Prejuicios, tabúes y asistencia de la enfermedad mental

La depresión es una enfermedad mental compleja y rodeada de prejuicios, tabúes y estigmas. En ese tiempo pasado, los prejuicios sociales impidieron a Gonzalo ser quien realmente era.

“En general, existe un fuerte prejuicio social que suele definir al deprimido como una persona débil que no es capaz de afrontar y superar las adversidades de la vida. Es por eso que aún queda mucho por hacer para lograr cambiar la sensibilidad social y los estigmas que rodean a la salud mental en su conjunto”, subraya Jerónimo Saiz.

En términos de cobertura sanitaria, José Félix Rodríguez Rego destaca la necesidad de mejorar la asistencia psicoterapéutica de los pacientes deprimidos. “Hoy en día la asistencia global es totalmente mejorable.

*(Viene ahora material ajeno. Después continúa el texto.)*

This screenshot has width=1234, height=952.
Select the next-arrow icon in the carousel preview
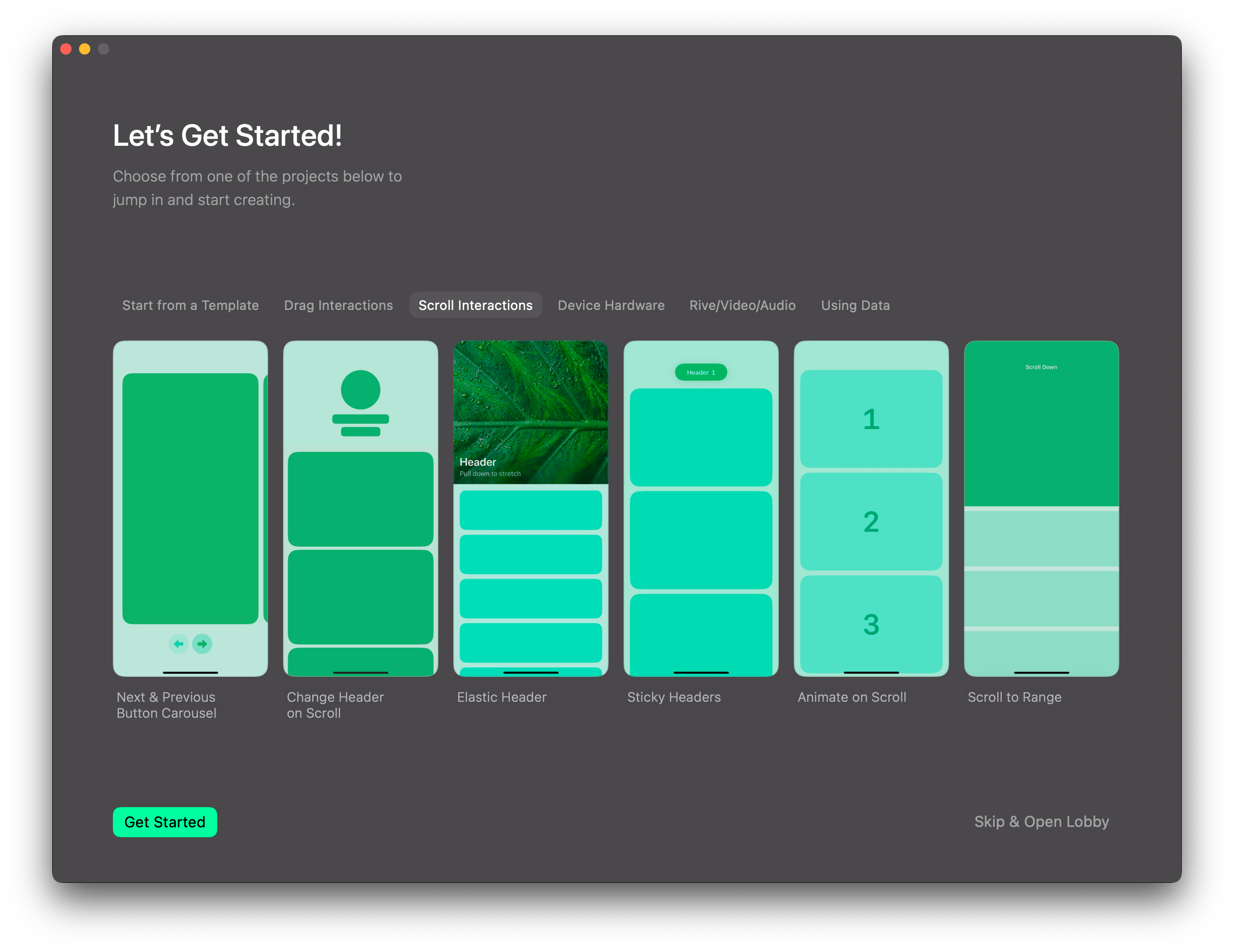[x=202, y=643]
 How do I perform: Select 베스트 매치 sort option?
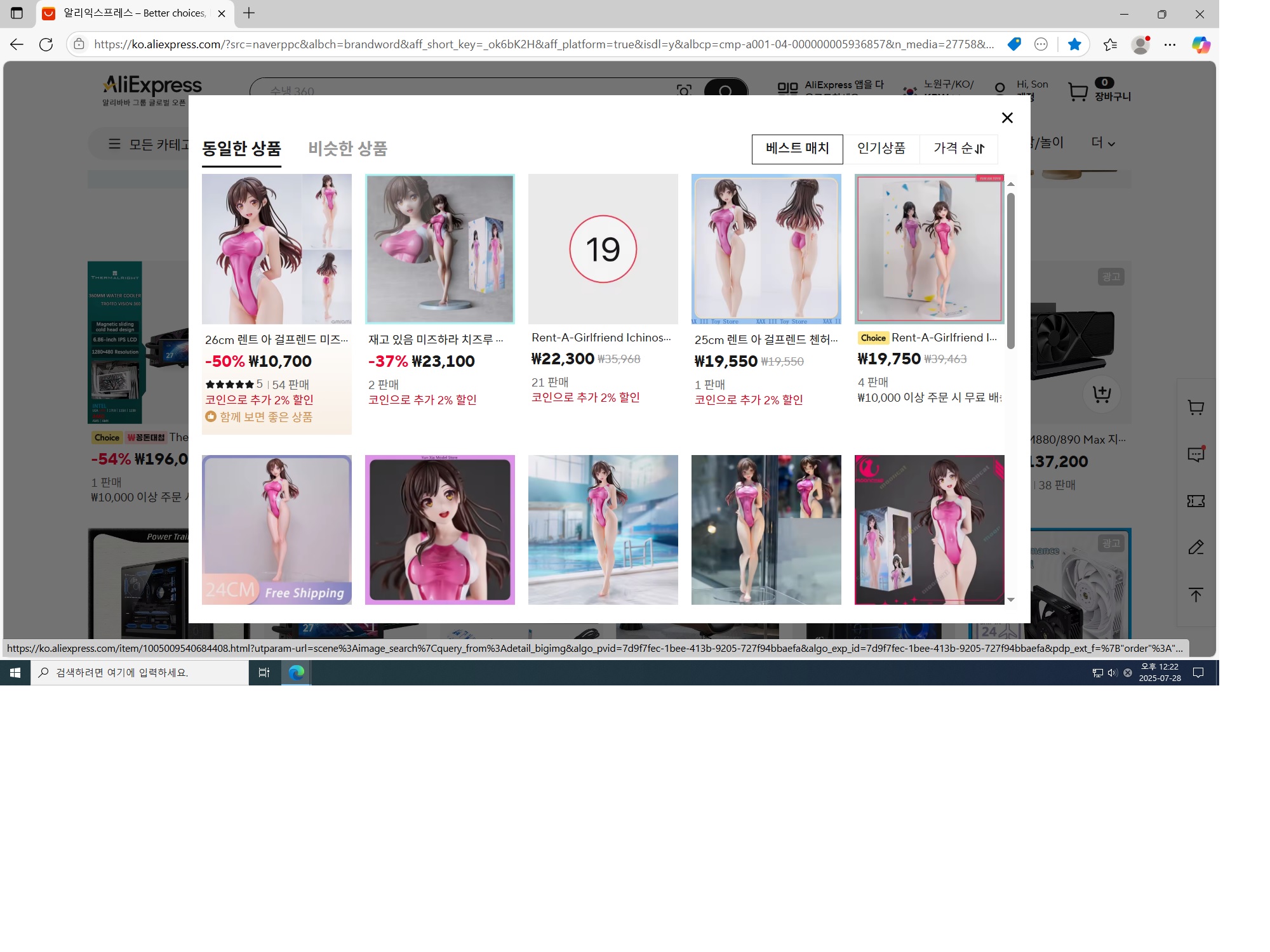(x=797, y=149)
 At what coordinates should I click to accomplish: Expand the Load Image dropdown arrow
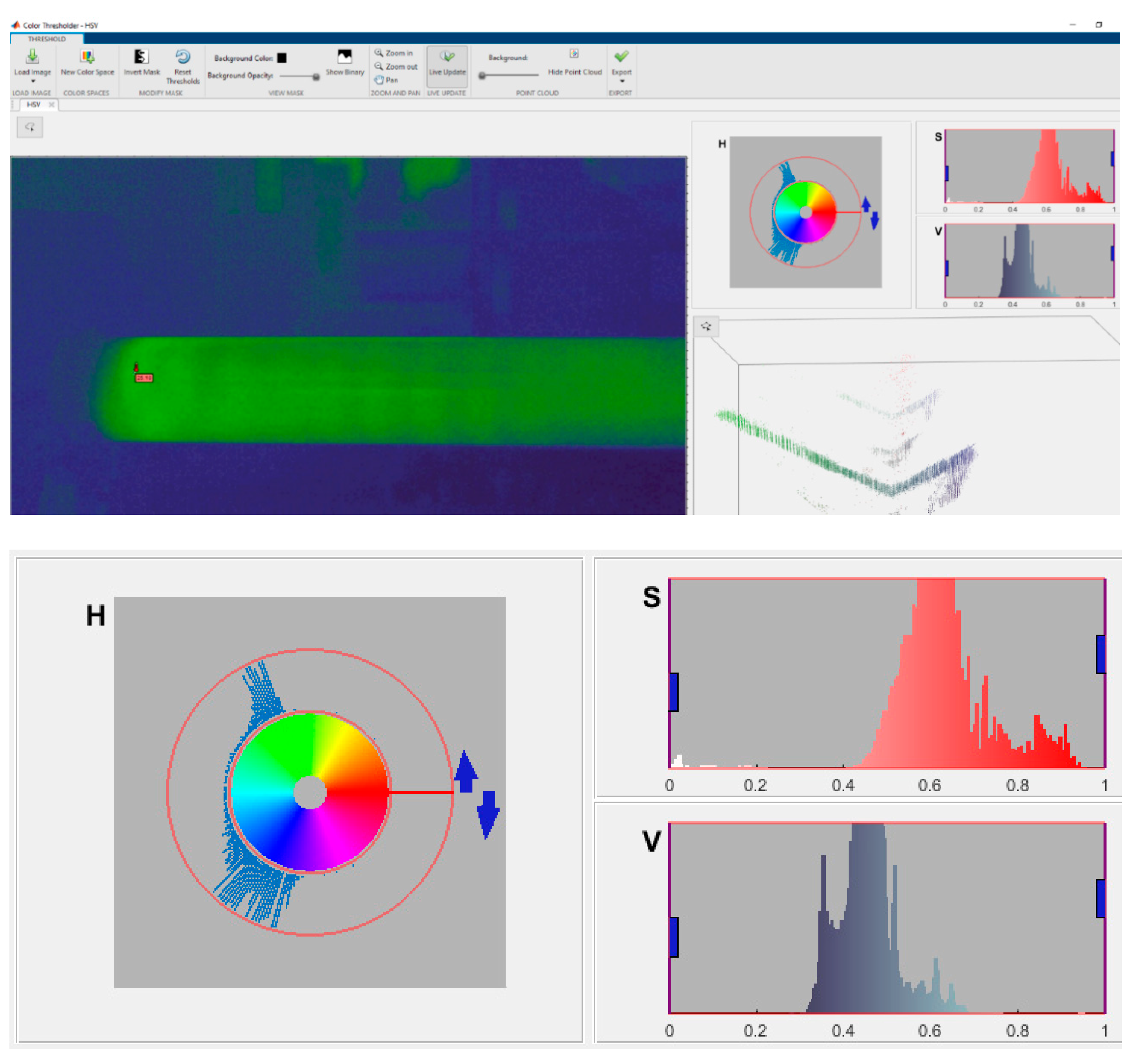click(x=33, y=82)
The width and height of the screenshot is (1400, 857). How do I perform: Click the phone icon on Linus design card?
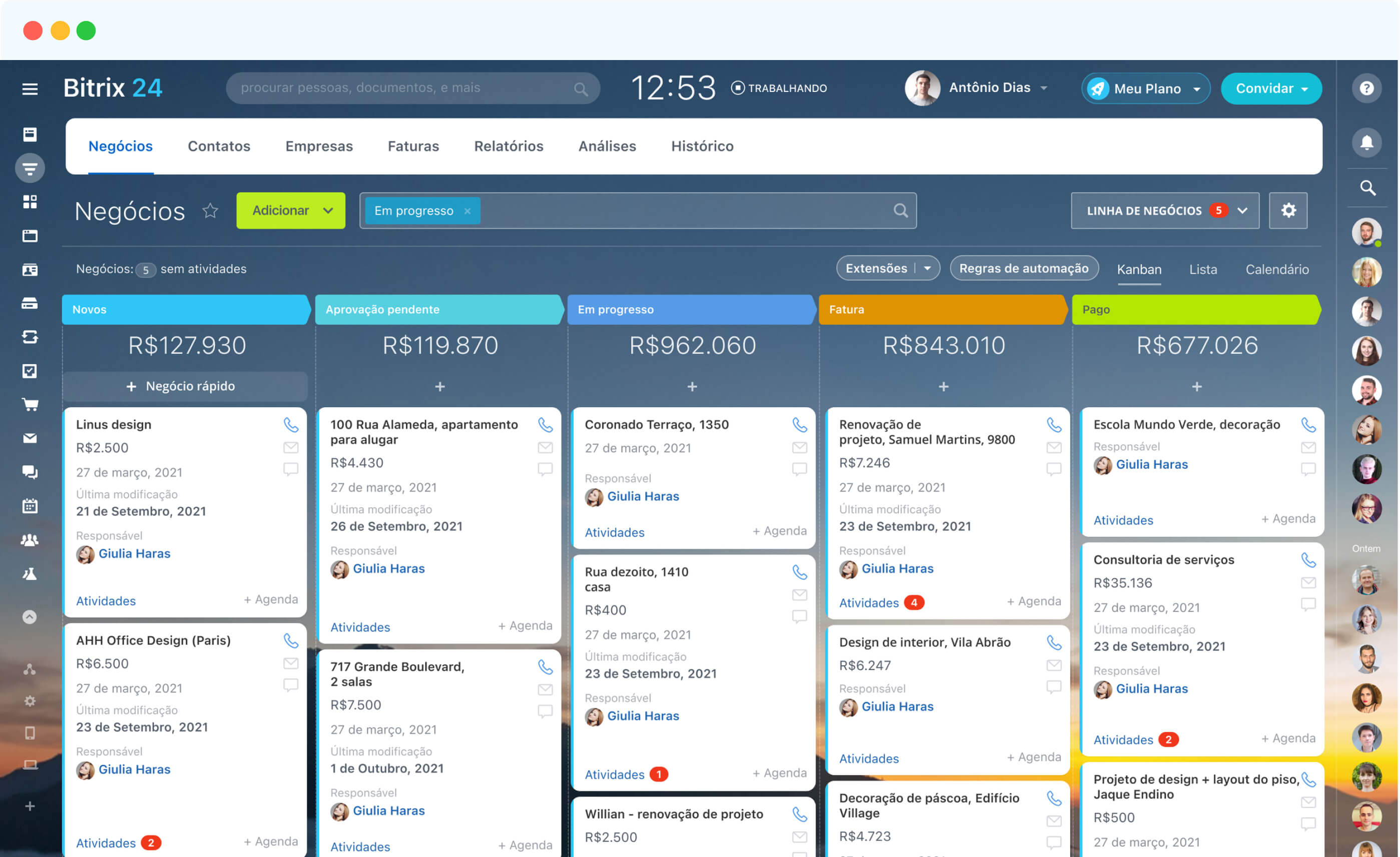pos(290,425)
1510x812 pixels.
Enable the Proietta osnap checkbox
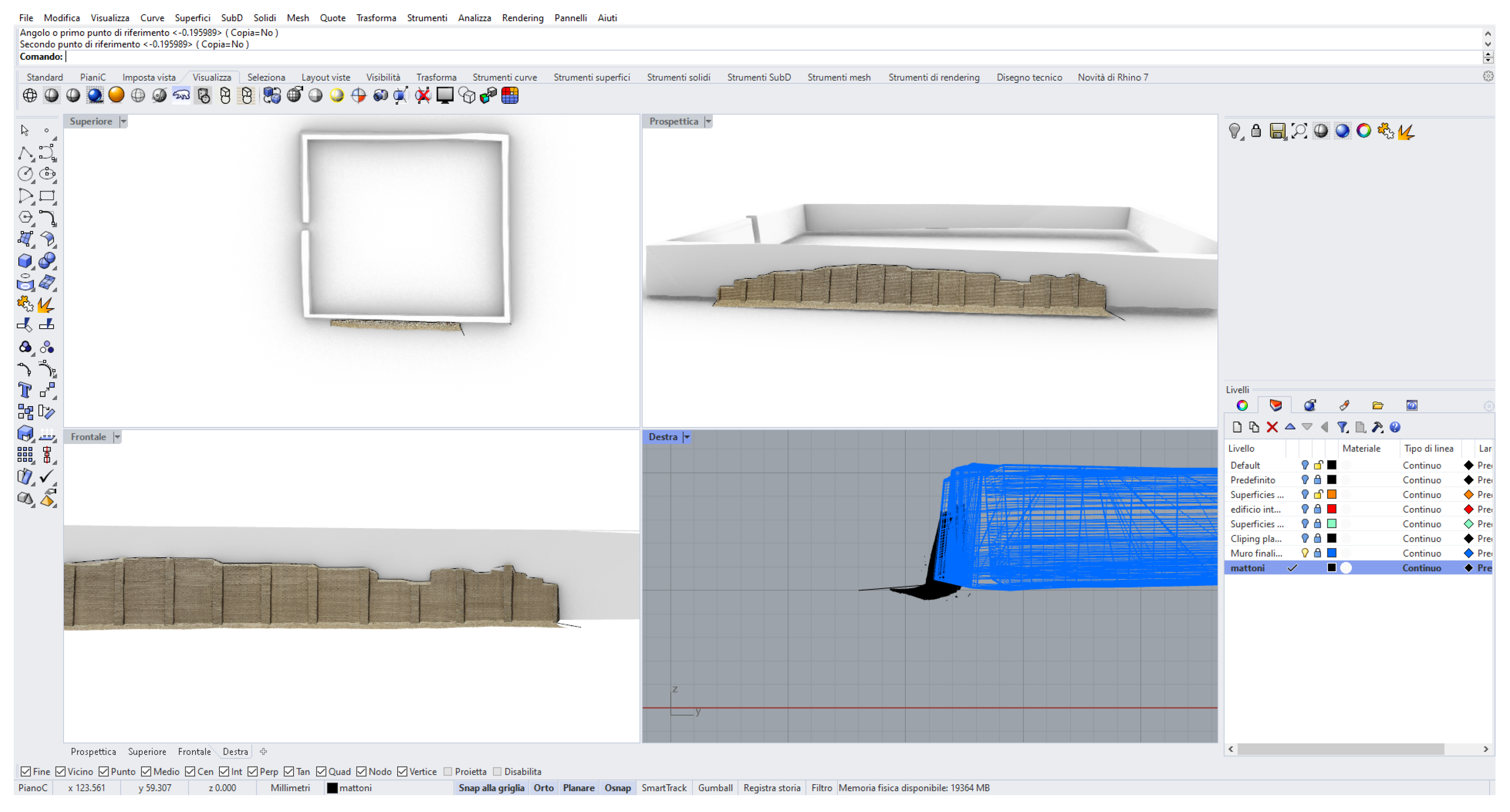[x=449, y=772]
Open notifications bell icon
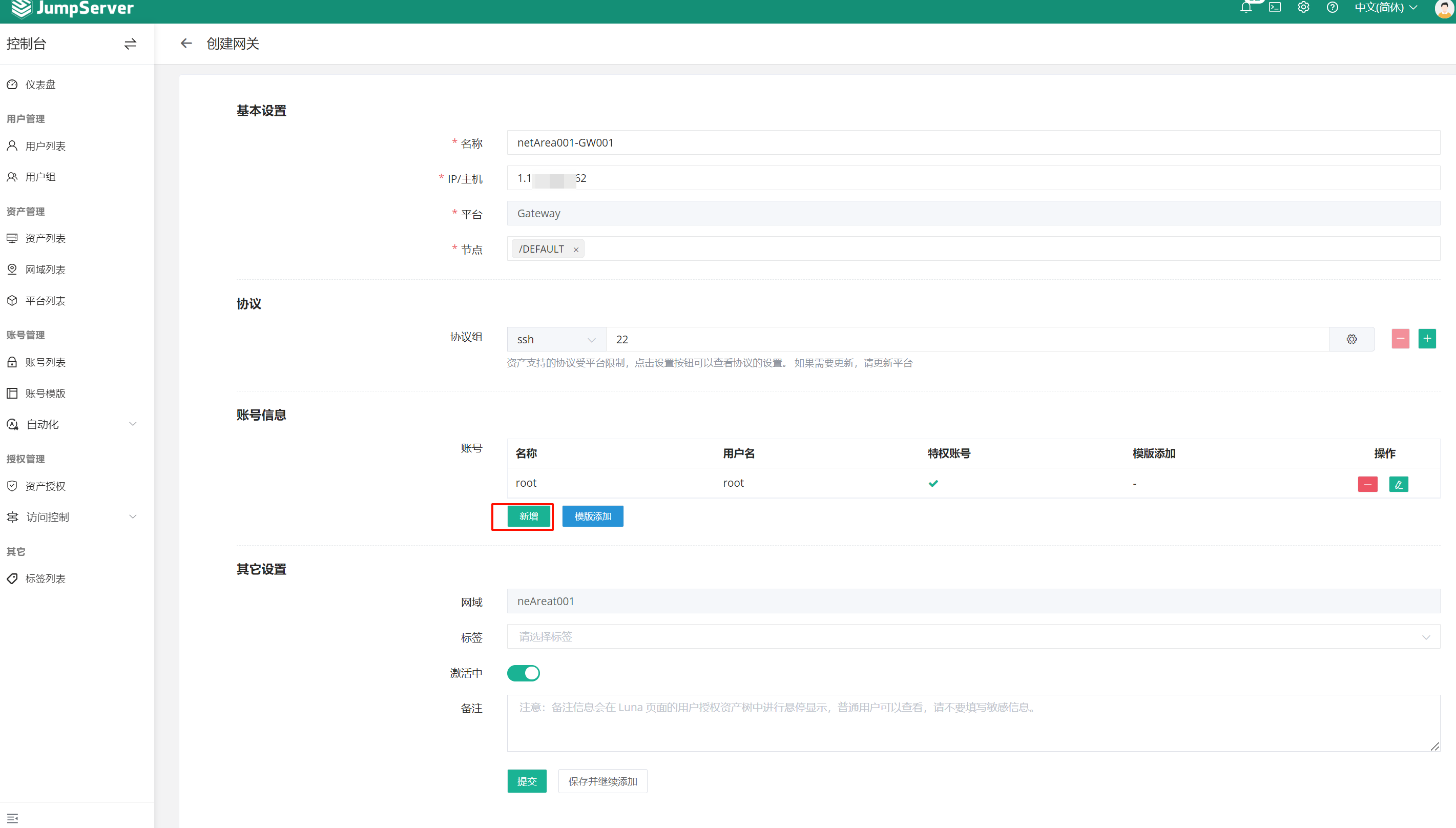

Es necesario aumentar las plazas de psicólogos en los hospitales y centros de salud”. Asimismo, Rodríguez Saiz recuerda que los pacientes depresivos que reciben tratamiento no llegan a la mitad del total de casos registrados. De esta manera, hace hincapié en la necesidad de aumentar el reconocimiento global de la psiquiatría infantil, en un tiempo que, según afirma, la depresión sufrida por niños y adolescentes está aumentando por encima de la sufrida por la población adulta.

Años después, Gonzalo es monitor y encargado de un centro de alto rendimiento para jugadores de videojuegos en el madrileño barrio de Salamanca. También practica la meditación con el objetivo de controlar sus emociones.

“Meditar me ayuda. A día de hoy estoy contento con ello y me siento emocionalmente estable: el trabajo, la meditación y la rutina me han hecho entender la necesidad de gozar de cierta estabilidad en la vida”, añade. De esta manera, trabajar en un mundo que años atrás alimentó su pésimo estado emocional, le ha ayudado a transmitir a los más pequeños aquellos valores que tiempo atrás no supo transmitirse a sí mismo.